ライターにかぎらず、人は常時なんらかの締切を抱えて生きている。
納期ということばは締切そのものだし、農作物の種を蒔いたり刈り入れたりにだって、締切はあるだろう。洗濯機をまわす、皿を洗う、掃除機をかけるなどの家事全般にも「さすがにそろそろヤバイ」という限界があり、締切がある。わが家でいえば、犬の散歩にもやはり、締切が存在している。ことばが少し特殊なだけで、締切は別に作家やライターの専売特許ではないのだ。

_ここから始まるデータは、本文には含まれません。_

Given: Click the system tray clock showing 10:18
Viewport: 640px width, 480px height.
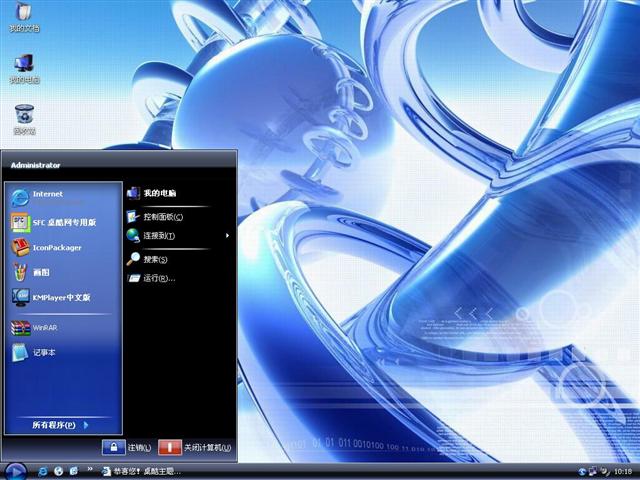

しかし、これはライターの特殊な心性なのか、ぼくの愚かしい心性なのか、おおきめの締切を抱えて生きているとどうしても、あの強迫観念的なひと言があたまを占領してしまうのだ。
つまり、「そんなことやってる場合じゃない!」の愚が。
締切に追い詰められたぼくは、風呂にも飯にもトイレにも「そんなことやってる場合じゃない!」を感じ、必死でそれをがまんする。まだまだ締切まで余裕があるときだって、たっぷりと寝坊したり、ゆっくりと本を読んだり、ふらっと映画館に入ったりのもろもろはすべて、「こんなことやってる場合じゃない!」のひと言に却下されてしまいがちだ。
そして最近気がついた。ぼくがもっとも直接的に「そんなことやってる場合じゃない!」の犠牲を受けているのは、趣味だの余暇だの学びだのの、ゆとり全般ではない。もっとわかりやすく自分をダメしているもの、それは……
掃除、なのだ。
机の上が散らかってきたな。どこになにがあるかわからないな。このへんのゴミ、そろそろ捨てなきゃな。そんなふうに思った美しい古賀史健に対し、汚泥にまみれた締切クソ野郎の古賀史健が一喝する。
「そんなことやってる場合じゃない!」と。
結果ぼくは掃除や片づけを先送りし、悪臭ふんぷんたる締切クソ野郎に成り下がっていく。
えーと。きのう久しぶりに掃除の真似事のようなことをして、いまオフィスが「掃除中」という、もしかしたらいちばん野放図な状態になっていて、来週なんとかしなきゃなあ、と思っている、それだけのお話です。
うん。締切より大事なもの。それは掃除だ。